The lib_mysqludf_stem library provides stemming capability for a variety of languages.

about

MySQL UDFs offer a powerful way to extend the functionality of your MySQL database.

The UDFs on this site are all free: free to use, free to distribute, free to modify and free of charge. Even for commercial projects.

lib_mysqludf_stem

The lib_mysqludf_stem library provides stemming capability for a variety of languages using Dr. M.F. Porter's Snowball API.

Stemming is the process for reducing inflected (or sometimes derived) words to their stem, base or root form - generally a written word form. The stem need not be identical to the morphological root of the word; it is usually sufficient that related words map to the same stem, even if this stem is not in itself a valid root.
A stemmer for English, for example, should identify the string "cats" (and possibly "catlike", "catty" etc.) as based on the root "cat", and "stemmer", "stemming", "stemmed" as based on "stem". A stemming algorithm reduces the words "fishing", "fished", "fish", and "fisher" to the root word, "fish".

Build / Install

Preparation

Login as root
Download and and unpack lib_mysqludf_stem-*.tar.gz
Change dir to lib_mysqludf_stem source directory
If you've used apt-get to install MySQL, <MYSQL_PREFIX> is '/usr'.

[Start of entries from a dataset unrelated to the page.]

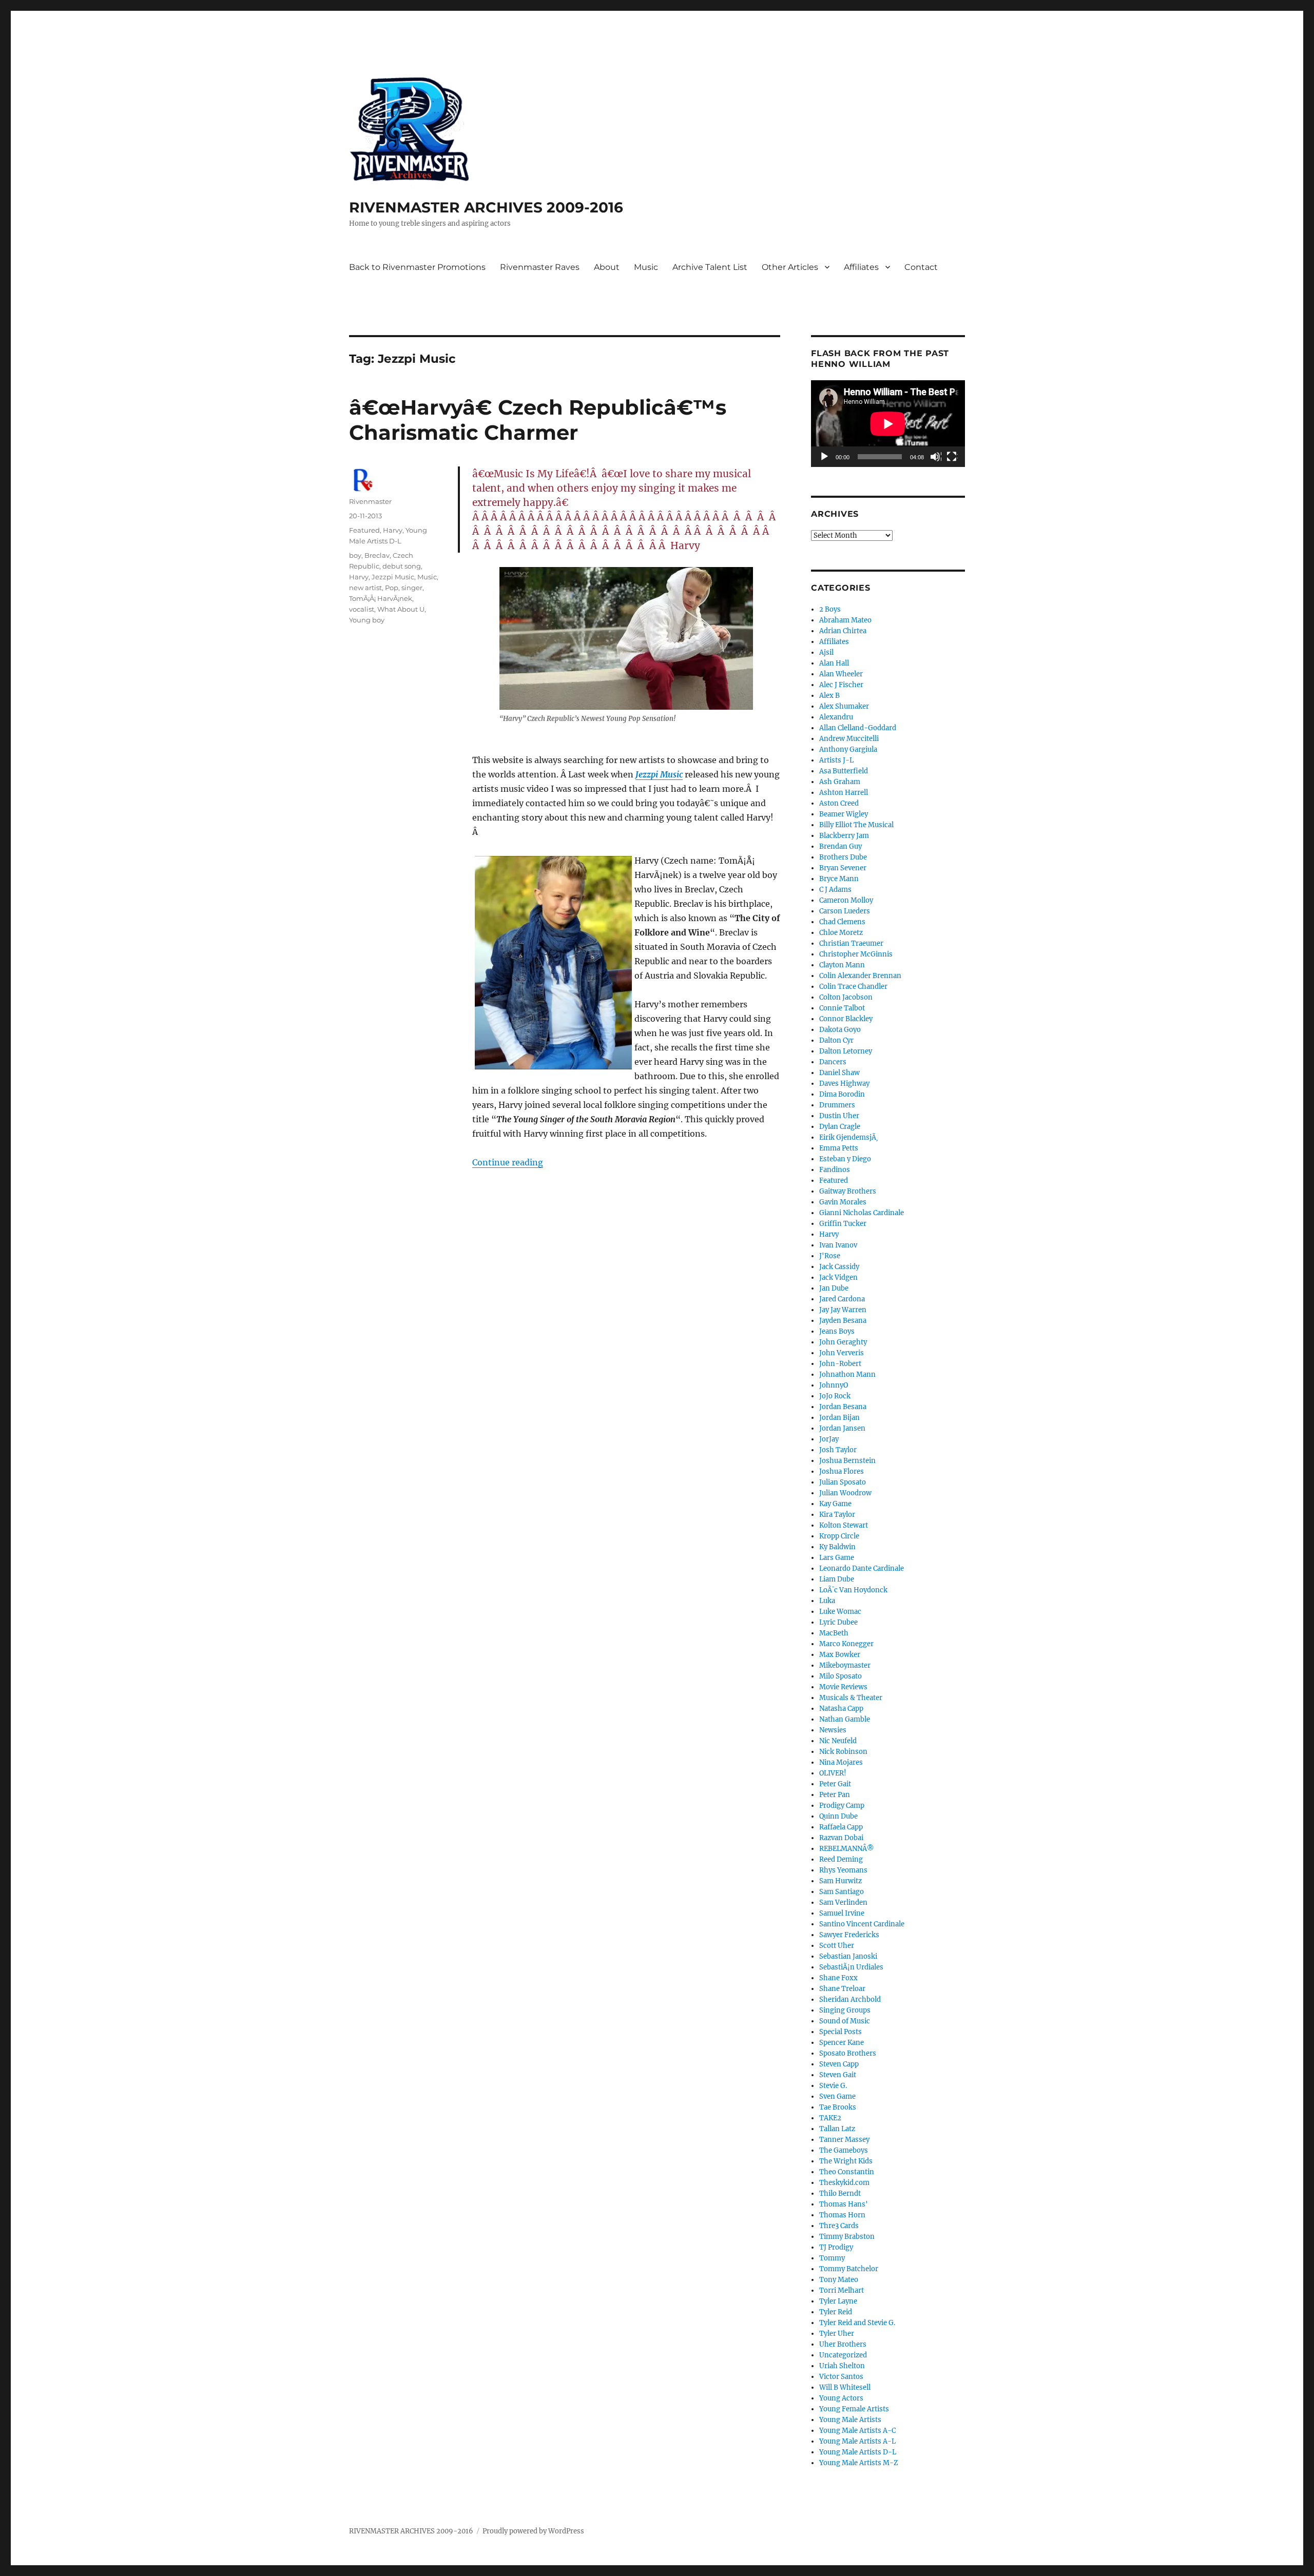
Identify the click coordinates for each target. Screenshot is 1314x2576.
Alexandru (836, 717)
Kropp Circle (839, 1536)
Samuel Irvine (841, 1913)
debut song (401, 566)
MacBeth (833, 1633)
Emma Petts (838, 1148)
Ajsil (826, 652)
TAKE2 (830, 2118)
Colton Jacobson (846, 997)
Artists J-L (836, 760)
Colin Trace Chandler (853, 986)
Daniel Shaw (839, 1072)
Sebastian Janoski (848, 1956)
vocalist (361, 609)
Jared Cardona (842, 1299)
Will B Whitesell (845, 2387)
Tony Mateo (838, 2279)
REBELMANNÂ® (846, 1848)
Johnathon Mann (847, 1374)
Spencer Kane (841, 2042)
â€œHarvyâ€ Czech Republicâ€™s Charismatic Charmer (537, 420)
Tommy (832, 2258)
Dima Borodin (842, 1094)
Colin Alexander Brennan (860, 975)
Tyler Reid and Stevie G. (857, 2322)
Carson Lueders (844, 911)
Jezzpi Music (659, 774)
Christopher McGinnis (856, 954)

Build and full install for MySQL 4.x and 5.0

./configure [--prefix=<MYSQL_PREFIX>]
make
[sudo] make install && [sudo] make installdb
  

Build and full install for MySQL 5.1+

./configure [--prefix=<MYSQL_PREFIX>] --libdir=`mysql_config --plugindir`
make
[sudo] make install && [sudo] make installdb
  

API

lib_mysqludf_stem_info ( )
Output the library version.
stem_word ( string language, string words )
Stem each word in a string.
NOTE: The language should be constant for each row in a query.